Saved data entries
◆ ◆ ◆ ◆

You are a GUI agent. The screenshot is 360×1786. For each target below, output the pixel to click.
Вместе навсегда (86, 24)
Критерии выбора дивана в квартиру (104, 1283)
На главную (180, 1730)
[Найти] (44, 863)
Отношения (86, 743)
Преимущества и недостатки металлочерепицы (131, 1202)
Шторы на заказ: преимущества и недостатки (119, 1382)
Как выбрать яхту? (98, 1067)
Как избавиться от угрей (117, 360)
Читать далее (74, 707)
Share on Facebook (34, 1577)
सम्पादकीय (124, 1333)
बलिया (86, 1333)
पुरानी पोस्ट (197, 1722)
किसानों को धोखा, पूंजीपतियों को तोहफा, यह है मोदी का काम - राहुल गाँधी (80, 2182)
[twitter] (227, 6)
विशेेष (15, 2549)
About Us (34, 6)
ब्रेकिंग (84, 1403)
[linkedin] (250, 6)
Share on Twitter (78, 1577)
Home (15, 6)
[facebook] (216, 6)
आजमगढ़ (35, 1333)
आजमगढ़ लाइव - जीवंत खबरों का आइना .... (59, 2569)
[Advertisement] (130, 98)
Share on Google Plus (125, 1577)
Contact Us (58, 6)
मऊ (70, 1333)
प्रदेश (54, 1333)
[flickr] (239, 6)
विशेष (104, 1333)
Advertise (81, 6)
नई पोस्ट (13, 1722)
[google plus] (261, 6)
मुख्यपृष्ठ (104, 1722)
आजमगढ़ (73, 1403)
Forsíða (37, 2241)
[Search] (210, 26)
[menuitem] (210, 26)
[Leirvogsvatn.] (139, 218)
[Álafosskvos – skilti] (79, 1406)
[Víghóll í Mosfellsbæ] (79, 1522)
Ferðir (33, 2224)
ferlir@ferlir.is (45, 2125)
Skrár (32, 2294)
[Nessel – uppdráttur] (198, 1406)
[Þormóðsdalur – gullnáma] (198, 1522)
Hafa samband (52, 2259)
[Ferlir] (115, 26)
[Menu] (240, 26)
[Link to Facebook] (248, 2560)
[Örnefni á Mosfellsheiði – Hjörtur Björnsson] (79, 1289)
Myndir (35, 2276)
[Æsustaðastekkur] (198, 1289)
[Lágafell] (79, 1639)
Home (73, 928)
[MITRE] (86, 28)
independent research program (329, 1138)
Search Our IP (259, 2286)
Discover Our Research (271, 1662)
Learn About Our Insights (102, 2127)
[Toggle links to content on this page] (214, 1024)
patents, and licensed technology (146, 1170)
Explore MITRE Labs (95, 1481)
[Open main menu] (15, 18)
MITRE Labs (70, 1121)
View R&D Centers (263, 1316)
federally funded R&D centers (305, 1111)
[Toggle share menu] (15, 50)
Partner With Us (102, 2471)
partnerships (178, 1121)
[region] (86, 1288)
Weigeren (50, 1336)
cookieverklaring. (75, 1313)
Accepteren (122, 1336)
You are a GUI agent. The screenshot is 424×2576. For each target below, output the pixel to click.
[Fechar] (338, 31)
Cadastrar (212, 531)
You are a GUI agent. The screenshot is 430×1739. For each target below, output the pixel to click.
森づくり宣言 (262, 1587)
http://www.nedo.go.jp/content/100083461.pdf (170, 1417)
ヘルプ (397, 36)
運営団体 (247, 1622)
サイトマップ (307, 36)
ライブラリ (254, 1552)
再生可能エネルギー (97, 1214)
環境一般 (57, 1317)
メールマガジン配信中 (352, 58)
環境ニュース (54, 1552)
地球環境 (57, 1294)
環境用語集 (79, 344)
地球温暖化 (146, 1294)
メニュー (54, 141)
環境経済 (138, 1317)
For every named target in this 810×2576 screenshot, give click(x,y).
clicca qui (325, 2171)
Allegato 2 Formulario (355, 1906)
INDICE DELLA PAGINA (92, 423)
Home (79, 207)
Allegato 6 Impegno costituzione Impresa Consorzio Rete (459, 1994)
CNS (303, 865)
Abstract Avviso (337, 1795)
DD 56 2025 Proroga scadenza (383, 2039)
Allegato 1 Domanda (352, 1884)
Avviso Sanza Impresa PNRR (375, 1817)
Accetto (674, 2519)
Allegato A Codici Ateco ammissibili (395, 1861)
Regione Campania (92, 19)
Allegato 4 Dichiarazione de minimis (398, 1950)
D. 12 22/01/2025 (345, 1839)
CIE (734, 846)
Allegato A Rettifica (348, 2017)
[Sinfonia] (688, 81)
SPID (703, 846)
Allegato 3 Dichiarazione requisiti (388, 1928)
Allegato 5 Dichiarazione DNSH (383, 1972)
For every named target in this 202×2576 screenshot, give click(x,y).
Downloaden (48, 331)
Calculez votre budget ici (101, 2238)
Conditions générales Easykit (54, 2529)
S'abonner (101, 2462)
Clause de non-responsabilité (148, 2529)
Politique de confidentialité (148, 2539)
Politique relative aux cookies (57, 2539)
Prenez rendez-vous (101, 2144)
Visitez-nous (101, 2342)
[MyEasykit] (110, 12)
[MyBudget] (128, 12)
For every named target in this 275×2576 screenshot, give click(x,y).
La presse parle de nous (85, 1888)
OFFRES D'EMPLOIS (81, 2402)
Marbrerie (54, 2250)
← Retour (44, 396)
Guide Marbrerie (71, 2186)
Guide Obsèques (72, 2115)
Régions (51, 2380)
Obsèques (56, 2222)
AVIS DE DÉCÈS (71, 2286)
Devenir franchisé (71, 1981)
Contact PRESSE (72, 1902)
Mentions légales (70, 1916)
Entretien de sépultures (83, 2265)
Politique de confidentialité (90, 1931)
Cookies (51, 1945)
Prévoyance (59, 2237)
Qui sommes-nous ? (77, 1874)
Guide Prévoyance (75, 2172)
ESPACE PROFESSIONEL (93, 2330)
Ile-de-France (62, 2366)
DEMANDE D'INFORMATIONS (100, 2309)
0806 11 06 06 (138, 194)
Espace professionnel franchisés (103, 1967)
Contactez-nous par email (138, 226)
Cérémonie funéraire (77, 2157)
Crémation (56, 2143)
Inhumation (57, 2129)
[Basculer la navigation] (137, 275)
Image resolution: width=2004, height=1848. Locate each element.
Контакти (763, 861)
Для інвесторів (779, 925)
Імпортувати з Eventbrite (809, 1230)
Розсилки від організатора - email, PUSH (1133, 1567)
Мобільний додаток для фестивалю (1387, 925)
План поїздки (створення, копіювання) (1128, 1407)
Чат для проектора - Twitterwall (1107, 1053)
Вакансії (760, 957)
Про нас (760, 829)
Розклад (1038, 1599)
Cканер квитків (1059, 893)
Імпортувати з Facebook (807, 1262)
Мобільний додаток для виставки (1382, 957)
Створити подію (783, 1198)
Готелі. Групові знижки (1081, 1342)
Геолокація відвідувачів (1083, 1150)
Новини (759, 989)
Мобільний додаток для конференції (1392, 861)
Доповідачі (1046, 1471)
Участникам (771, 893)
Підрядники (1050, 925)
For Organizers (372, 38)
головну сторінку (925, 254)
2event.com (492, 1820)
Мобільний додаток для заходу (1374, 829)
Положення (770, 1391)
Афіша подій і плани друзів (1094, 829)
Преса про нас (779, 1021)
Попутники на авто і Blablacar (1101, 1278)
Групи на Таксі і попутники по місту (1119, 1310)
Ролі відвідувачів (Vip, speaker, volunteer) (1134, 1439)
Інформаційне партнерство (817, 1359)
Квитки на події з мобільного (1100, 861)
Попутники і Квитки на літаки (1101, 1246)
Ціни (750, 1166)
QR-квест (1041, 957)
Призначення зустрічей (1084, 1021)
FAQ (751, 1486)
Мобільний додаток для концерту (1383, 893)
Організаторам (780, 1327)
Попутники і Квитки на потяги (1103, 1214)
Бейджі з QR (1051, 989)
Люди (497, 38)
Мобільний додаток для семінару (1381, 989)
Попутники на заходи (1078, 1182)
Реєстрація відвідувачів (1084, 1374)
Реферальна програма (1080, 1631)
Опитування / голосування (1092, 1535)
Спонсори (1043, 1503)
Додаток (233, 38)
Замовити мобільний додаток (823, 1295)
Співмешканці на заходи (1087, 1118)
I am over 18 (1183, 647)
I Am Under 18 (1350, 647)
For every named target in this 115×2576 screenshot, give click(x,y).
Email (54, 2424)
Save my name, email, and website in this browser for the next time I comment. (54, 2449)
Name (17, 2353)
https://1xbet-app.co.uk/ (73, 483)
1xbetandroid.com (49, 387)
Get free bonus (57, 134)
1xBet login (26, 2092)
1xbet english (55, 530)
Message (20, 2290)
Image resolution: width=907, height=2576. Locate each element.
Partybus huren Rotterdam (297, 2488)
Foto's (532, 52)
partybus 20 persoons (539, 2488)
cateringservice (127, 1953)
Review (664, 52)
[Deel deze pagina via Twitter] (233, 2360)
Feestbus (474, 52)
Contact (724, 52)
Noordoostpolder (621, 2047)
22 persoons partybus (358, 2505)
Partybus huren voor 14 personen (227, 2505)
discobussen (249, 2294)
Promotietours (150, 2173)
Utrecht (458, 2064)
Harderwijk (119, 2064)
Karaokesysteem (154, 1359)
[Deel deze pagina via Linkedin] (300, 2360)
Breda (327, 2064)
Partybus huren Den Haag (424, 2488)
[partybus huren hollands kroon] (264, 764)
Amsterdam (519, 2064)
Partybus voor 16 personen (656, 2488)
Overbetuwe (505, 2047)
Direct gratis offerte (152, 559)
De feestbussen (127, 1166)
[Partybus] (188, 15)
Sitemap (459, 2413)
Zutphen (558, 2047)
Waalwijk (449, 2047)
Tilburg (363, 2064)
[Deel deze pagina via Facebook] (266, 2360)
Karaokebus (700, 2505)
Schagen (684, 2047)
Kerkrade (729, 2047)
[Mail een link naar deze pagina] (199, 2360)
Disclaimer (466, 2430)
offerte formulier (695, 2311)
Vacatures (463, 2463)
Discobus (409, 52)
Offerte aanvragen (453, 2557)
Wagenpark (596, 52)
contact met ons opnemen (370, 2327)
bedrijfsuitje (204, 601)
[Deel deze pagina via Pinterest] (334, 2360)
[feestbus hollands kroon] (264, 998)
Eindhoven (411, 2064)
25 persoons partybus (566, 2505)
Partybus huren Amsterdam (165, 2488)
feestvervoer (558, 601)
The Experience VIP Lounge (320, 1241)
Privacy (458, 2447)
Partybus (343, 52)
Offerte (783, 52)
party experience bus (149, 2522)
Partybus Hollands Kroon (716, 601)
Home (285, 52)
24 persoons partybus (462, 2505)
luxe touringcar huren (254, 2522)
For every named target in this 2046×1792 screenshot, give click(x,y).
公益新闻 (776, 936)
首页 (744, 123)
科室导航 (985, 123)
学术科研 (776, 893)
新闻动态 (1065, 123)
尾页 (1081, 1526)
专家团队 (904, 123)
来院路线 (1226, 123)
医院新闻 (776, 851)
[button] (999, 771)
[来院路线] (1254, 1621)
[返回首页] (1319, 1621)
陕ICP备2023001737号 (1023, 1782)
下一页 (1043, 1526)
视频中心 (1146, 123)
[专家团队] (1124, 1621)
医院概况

◆ ◆ ◆ ◆

What to work on: If a line comes after the one containing "[Æsustaðastekkur] (198, 1289)", leave it out; set down every line of the data before it, and that line itself, exactly.

Finished exercise:
You are a GUI agent. The screenshot is 360×1786. For each target below, output the pixel to click.
Вместе навсегда (86, 24)
Критерии выбора дивана в квартиру (104, 1283)
На главную (180, 1730)
[Найти] (44, 863)
Отношения (86, 743)
Преимущества и недостатки металлочерепицы (131, 1202)
Шторы на заказ: преимущества и недостатки (119, 1382)
Как выбрать яхту? (98, 1067)
Как избавиться от угрей (117, 360)
Читать далее (74, 707)
Share on Facebook (34, 1577)
सम्पादकीय (124, 1333)
बलिया (86, 1333)
पुरानी पोस्ट (197, 1722)
किसानों को धोखा, पूंजीपतियों को तोहफा, यह है मोदी का काम - राहुल गाँधी (80, 2182)
[twitter] (227, 6)
विशेेष (15, 2549)
About Us (34, 6)
ब्रेकिंग (84, 1403)
[linkedin] (250, 6)
Share on Twitter (78, 1577)
Home (15, 6)
[facebook] (216, 6)
आजमगढ़ (35, 1333)
आजमगढ़ लाइव - जीवंत खबरों का आइना .... (59, 2569)
[Advertisement] (130, 98)
Share on Google Plus (125, 1577)
Contact Us (58, 6)
मऊ (70, 1333)
प्रदेश (54, 1333)
[flickr] (239, 6)
विशेष (104, 1333)
Advertise (81, 6)
नई पोस्ट (13, 1722)
[google plus] (261, 6)
मुख्यपृष्ठ (104, 1722)
आजमगढ़ (73, 1403)
Forsíða (37, 2241)
[Search] (210, 26)
[menuitem] (210, 26)
[Leirvogsvatn.] (139, 218)
[Álafosskvos – skilti] (79, 1406)
[Víghóll í Mosfellsbæ] (79, 1522)
Ferðir (33, 2224)
ferlir@ferlir.is (45, 2125)
Skrár (32, 2294)
[Nessel – uppdráttur] (198, 1406)
[Þormóðsdalur – gullnáma] (198, 1522)
Hafa samband (52, 2259)
[Ferlir] (115, 26)
[Menu] (240, 26)
[Link to Facebook] (248, 2560)
[Örnefni á Mosfellsheiði – Hjörtur Björnsson] (79, 1289)
Myndir (35, 2276)
[Æsustaðastekkur] (198, 1289)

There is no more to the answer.